# Do this
In the article on Berkshire Hathaway, who are the authors of the recently published paper about Berkshire's performance?

Berkshire: An Exceptional Company with an Attractive Valuation
Andrés is a member of The Motley Fool Blog Network -- entries represent the personal opinion of the blogger and are not formally edited.
It´s no secret at all that Warren Buffett is one of the greatest investors of all times, and the fact that Berkshire Hathaway (NYSE: BRK-A) (NYSE: BRK-B) has delivered outstanding returns through several decades is widely understood by investors all over the planet. However, there is still a lot to learn by digging deep into the company, and investors should not dismiss the possibility of investing in Berkshire at current, historically cheap, levels.
The Biggest of the Investing Giants
A recently published paper by Andrea Frazzini and David Kabiller finds some fascinating conclusions about Berkshire´s performance over the last three decades, especially when measured in comparison to other stocks or funds.

# Supplied information
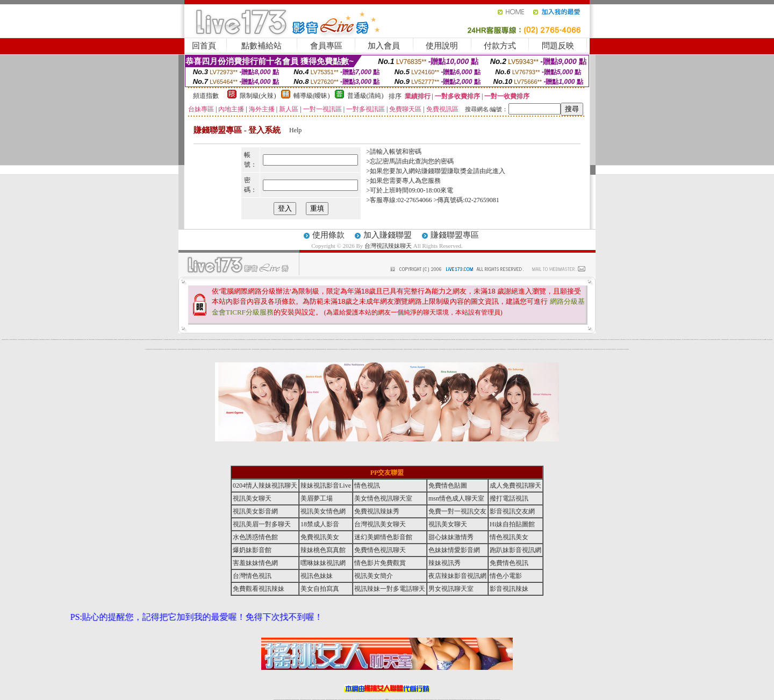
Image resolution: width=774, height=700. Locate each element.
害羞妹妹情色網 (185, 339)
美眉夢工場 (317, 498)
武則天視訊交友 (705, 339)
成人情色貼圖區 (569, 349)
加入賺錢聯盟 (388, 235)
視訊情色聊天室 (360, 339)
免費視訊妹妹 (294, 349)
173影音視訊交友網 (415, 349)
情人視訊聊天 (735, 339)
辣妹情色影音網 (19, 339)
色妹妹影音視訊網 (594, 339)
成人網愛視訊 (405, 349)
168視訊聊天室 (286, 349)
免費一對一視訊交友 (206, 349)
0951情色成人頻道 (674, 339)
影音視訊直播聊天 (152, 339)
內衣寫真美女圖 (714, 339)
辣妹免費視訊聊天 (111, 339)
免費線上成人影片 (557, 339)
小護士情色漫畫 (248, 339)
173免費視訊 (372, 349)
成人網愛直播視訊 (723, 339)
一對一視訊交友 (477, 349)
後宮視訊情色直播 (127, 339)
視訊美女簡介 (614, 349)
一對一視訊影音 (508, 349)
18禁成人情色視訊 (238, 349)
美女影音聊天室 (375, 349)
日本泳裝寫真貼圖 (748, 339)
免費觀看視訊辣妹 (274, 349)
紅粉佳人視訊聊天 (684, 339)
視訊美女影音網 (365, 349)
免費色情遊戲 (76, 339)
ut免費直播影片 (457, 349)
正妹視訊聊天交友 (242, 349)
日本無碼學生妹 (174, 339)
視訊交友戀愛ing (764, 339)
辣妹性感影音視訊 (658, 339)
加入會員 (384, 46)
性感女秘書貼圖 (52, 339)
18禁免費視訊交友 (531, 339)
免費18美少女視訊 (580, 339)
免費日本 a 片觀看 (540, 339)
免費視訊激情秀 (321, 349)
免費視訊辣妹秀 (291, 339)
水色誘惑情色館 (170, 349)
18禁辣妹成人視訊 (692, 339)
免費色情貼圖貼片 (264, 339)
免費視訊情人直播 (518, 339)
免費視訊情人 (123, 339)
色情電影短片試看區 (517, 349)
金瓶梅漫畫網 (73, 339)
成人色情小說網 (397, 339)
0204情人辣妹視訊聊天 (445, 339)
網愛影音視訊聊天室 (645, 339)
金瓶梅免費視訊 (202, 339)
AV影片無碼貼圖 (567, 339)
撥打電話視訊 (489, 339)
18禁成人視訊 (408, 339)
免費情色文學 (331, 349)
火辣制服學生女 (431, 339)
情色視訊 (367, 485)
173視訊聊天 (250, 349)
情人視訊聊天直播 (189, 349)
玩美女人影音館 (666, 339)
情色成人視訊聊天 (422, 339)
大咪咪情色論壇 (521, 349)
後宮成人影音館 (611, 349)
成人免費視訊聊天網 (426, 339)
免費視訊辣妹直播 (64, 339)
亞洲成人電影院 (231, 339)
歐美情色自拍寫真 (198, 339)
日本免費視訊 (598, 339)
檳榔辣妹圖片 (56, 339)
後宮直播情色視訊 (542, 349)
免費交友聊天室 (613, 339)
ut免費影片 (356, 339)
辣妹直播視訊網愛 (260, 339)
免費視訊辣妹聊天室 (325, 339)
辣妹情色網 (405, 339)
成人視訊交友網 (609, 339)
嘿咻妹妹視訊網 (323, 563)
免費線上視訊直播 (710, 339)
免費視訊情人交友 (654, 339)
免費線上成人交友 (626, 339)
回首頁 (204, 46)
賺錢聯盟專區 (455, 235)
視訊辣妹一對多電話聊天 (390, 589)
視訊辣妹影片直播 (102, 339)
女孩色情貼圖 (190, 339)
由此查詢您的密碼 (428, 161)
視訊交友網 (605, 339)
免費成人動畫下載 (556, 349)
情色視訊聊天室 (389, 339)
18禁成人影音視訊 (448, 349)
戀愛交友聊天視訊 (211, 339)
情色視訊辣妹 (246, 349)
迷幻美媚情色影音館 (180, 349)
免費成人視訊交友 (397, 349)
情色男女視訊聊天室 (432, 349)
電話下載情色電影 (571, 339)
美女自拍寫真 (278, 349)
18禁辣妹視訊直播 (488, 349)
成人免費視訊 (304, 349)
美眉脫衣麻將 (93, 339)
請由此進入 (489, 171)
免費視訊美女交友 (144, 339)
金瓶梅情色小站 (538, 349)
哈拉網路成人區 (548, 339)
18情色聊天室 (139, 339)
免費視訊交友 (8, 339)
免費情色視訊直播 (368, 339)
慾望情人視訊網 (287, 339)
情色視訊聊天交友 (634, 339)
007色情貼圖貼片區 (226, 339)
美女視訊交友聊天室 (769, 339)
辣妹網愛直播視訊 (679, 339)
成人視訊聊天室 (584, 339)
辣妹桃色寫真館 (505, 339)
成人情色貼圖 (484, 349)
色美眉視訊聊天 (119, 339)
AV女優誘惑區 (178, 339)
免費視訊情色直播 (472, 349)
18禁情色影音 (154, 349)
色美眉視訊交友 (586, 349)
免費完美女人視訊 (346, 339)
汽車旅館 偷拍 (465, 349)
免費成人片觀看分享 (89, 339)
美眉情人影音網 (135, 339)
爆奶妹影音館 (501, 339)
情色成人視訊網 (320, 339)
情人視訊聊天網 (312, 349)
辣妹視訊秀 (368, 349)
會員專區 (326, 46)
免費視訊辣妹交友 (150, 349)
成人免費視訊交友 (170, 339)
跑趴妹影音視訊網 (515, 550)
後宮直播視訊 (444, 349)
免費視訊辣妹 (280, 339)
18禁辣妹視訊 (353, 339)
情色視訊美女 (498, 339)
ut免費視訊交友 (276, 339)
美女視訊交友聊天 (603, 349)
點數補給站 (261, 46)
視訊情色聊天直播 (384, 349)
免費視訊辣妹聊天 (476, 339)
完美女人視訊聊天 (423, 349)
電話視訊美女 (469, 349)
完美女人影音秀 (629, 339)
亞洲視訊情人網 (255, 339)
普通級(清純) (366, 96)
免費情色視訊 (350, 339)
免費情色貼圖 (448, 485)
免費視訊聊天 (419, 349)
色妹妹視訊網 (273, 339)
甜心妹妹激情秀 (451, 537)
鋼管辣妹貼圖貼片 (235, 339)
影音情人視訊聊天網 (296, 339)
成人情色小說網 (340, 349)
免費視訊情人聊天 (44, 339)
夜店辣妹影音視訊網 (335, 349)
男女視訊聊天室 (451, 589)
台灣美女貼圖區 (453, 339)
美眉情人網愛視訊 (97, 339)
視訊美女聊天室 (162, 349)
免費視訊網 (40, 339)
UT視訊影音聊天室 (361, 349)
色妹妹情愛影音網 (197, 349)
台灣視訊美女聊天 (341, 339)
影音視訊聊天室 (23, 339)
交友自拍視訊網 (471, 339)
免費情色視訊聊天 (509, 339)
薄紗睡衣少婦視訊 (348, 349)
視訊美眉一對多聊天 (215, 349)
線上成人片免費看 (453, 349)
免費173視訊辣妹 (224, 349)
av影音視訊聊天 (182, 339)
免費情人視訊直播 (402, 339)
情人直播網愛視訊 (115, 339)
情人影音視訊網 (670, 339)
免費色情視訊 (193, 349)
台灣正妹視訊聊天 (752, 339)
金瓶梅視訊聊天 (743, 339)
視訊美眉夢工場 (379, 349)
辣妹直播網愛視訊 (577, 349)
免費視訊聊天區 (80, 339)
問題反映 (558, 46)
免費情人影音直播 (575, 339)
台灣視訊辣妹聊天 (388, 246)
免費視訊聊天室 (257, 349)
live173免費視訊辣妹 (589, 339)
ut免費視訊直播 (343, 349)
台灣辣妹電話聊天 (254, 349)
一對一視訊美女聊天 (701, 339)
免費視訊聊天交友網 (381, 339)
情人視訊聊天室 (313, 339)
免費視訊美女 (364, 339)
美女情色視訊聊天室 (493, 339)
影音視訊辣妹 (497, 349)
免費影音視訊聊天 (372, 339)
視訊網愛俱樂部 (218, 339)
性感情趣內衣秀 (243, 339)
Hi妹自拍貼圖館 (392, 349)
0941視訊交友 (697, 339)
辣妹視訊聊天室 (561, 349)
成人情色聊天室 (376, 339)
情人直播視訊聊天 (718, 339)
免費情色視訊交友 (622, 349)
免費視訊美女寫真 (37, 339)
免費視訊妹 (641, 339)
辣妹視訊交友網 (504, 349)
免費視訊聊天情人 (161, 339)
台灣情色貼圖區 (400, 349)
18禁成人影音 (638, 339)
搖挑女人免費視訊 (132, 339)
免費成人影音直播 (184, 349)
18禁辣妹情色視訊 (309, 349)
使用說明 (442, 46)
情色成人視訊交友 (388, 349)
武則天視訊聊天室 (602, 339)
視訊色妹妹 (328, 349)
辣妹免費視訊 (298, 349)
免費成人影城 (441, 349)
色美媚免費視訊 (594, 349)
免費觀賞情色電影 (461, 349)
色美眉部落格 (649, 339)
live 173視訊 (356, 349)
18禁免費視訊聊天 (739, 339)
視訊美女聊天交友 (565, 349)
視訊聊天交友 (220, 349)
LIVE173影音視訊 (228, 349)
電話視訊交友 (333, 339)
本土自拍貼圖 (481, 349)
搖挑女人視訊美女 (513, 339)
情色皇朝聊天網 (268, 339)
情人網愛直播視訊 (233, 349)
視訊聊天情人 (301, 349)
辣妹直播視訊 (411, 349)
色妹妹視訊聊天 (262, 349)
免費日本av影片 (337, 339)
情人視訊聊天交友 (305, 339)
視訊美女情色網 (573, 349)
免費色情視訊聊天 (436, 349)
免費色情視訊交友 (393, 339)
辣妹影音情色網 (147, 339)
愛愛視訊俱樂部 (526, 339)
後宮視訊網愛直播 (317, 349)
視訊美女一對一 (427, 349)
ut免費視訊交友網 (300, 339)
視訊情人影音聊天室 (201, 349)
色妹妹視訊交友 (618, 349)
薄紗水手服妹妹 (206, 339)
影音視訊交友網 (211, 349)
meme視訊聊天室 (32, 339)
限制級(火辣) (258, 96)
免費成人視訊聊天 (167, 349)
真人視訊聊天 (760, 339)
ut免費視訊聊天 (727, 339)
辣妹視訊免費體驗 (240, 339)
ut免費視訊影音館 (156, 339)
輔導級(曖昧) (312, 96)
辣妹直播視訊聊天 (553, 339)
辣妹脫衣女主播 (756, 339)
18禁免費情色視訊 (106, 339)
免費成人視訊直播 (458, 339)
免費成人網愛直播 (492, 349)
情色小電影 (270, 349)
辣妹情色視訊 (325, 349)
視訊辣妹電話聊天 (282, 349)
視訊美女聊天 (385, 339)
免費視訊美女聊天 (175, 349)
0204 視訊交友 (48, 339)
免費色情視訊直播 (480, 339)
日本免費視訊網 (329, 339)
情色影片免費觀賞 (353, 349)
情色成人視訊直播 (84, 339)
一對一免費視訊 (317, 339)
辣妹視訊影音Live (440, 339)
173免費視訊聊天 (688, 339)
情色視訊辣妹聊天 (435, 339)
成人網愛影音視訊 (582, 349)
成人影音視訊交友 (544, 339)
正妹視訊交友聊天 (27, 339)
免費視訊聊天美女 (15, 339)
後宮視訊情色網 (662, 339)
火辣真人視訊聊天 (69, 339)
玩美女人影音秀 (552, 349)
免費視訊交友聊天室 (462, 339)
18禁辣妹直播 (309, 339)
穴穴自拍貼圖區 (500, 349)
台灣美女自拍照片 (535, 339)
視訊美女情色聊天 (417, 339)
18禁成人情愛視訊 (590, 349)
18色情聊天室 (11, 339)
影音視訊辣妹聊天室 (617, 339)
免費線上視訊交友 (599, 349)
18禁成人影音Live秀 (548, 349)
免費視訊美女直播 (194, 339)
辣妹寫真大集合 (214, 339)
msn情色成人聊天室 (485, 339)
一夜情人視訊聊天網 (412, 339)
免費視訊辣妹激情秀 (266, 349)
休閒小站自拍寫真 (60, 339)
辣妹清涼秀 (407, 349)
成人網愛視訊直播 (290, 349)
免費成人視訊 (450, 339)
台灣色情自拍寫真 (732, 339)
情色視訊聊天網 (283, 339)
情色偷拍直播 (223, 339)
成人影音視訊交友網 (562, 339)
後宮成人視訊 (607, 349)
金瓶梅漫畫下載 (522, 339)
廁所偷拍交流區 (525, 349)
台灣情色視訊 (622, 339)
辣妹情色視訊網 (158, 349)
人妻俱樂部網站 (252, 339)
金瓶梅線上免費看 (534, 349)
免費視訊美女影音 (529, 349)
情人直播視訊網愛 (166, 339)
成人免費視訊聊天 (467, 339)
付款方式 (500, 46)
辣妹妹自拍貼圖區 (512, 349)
...
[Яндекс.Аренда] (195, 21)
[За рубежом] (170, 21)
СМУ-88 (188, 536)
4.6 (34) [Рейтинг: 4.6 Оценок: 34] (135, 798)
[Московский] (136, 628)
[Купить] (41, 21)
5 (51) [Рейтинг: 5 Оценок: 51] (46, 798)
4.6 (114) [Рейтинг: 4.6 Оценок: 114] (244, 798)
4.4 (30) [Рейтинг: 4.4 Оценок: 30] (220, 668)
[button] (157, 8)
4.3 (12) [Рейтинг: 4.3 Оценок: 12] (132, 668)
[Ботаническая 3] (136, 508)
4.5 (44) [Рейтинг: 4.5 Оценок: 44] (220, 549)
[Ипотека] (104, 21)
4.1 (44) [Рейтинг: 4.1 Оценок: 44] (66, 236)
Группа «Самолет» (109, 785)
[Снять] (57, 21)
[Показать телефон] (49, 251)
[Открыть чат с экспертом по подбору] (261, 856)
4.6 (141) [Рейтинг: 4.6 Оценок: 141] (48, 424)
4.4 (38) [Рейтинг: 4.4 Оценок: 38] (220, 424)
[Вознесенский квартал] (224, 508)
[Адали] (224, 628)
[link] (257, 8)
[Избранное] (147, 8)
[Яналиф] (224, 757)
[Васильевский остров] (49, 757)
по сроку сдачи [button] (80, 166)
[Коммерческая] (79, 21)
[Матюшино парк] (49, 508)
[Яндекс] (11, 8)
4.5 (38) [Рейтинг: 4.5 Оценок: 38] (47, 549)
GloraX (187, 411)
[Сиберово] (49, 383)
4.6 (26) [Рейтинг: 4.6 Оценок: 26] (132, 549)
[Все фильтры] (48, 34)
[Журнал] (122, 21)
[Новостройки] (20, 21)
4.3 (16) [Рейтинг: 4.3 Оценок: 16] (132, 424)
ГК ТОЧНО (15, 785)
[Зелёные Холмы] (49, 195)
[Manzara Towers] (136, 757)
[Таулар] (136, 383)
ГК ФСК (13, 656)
* * *
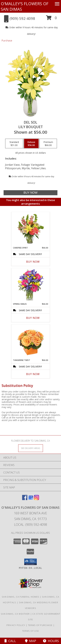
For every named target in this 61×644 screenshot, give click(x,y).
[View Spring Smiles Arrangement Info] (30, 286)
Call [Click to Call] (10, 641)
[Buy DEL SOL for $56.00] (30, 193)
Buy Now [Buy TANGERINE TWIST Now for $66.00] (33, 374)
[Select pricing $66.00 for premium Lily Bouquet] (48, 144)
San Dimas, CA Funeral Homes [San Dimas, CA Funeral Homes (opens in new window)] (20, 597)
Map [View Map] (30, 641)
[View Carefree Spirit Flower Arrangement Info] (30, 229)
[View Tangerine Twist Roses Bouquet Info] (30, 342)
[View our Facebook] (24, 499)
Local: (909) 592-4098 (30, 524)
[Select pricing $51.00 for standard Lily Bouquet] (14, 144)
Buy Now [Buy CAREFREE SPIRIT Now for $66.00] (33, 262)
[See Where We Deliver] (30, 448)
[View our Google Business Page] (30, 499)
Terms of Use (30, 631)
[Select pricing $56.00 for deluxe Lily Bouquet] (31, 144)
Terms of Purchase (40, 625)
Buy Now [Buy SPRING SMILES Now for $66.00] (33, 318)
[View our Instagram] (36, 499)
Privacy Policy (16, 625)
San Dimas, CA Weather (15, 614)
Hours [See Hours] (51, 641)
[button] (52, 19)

# Reply
Andrea Frazzini and David Kabiller